THE ARGENTINE GOTHIC

“I have not seen anything pulled down so quick since I was in the Pampas and had a mare that I was fond of go to grass all in a night. One of those big bats that they call vampires had got at her in the night, and, what with his gorge and the vein left open, there wasn’t enough blood in her to let her stand up, and I had to put a bullet through her as she lay” says Quincey Morris, the well traveled American character in Dracula. At the end of the 19th century, when American and British visitors were frequent in Argentina’s flat Pampas, Bram Stoker, the talented and intuitive author of Dracula, couldn’t have found a better reference to vampirism than to evoke a land where blood and horror were and remained a major cultural motif, with fellow countrymen killing each other in cruel and permanent civil wars based on the terror inspired by the different. The founding scene of Argentine culture revolves around blood shed, murder and horror, and the permanent opposition of the always conflicting terms of civilization and barbarity has created in its literature a variety of Gothic: the Argentine Gothic.

After the Independence from Spain in 1816, the Argentine thought started its long cultural journey towards its literary shape. During the 19th century, poems and essays first and novels and short stories later, slowly built the Argentine literary house bringing to the world a whole new set of images and feelings, perceptions and ideas. In the 20th century, Argentina’s literature would be recognized as one of the most relevant in Spanish language. The Gothic movement, in its 18th, 19th and 20th century different versions, had in Argentina its own original expression. The influence of the Enlightenment was present in the first writers post Independence, who were nurtured with its values; Romanticism’s wave took its own local color in the Río de la Plata; and Surrealism made later its own way in the minds of writers who were ready, because of their distance from the great capitals of the world, to recreate the universe according to new laws. Since the beginning, the tension between the local barbarity and the aspiration to civilization created the intense emotional basement for an Argentine Gothic, in which the ghosts always come from the repressed, in an eternally split culture. As María Negroni notes: “Between ideology and crime, the Gothic prefers an epic of the intense which tends to rehabilitate the madness as the negative path, while it claims the unlikely as an antidote against all transcendence.”(Negroni, 21. Tr. DF).
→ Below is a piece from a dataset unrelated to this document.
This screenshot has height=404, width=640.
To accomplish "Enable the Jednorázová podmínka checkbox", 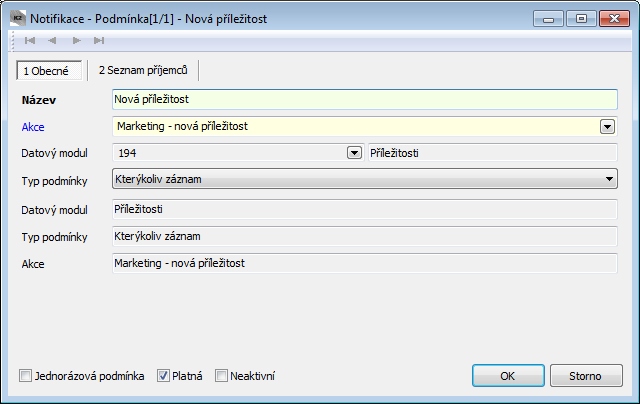I will pos(25,375).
The founding book of Argentine literature, Facundo by Sarmiento, has as a subtitle which tells all: Civilization or Barbarity. This essay, published in 1845, can be also read as a romantic novel on the life of Facundo Quiroga, a popular caudillo or strongman from La Rioja, a province in the Andean region. Sarmiento’s portrays Facundo and the life in the country as the perfect example of barbarity, the contrary of the civilization he promoted first as a writer, and later as a president. The barbaric countryside as opposed to the civilized city crosses the text, and Sarmiento takes pleasure in the accumulation of horror scenes, in which the permanent slaughtering constitutes the ongoing motif, whether it is about the deeds of Facundo, of Rosas, the powerful ruler in Buenos Aires, of his faithful guards, the mazorqueros, or Santo Pérez, another gaucho malo, bad gaucho, according to Sarmiento’s definition, who finally murdered Facundo. In the void of the Pampas, the Gothic castle is, at that mid nineteen century, still absent, and what Sarmiento perceives as barbarians is nothing else than the uninstructed local people, blend of Indians and Spaniards while the ghosts represent the absent civilized Europeans, who have deserted the colonial scene to maybe never come back. Sarmiento, a fervent admirer of the United States, will be later one of the promoters of the European “white” immigration in an effort to mate the barbaric half caste breed. Facundo is the first text to describe the horror for that barbaric half caste which actually is Argentine reality and to express the madness behind that horror: the permanent and unfulfilled longing for an impossible white and “clean” civilization. His colorful romantic style and his passionate attitude make of Sarmiento the double of Facundo: as savage as his character, when Governor of San Juan he will not hesitate to have another caudillo, his enemy, the Chacho Peñaloza, murdered and to have his head stuck on a spear, exhibited in the main square as an example of what enemies had to expect from him. Real life doubled the Gothic narrative, creating one particular effect of the uncanny in Argentine literature and history: how the barbaric repressed returns acted by the representatives of civilization. Facundo starts a lineage in which this particular trait of the Argentine cultural character becomes a preferred object of reflection.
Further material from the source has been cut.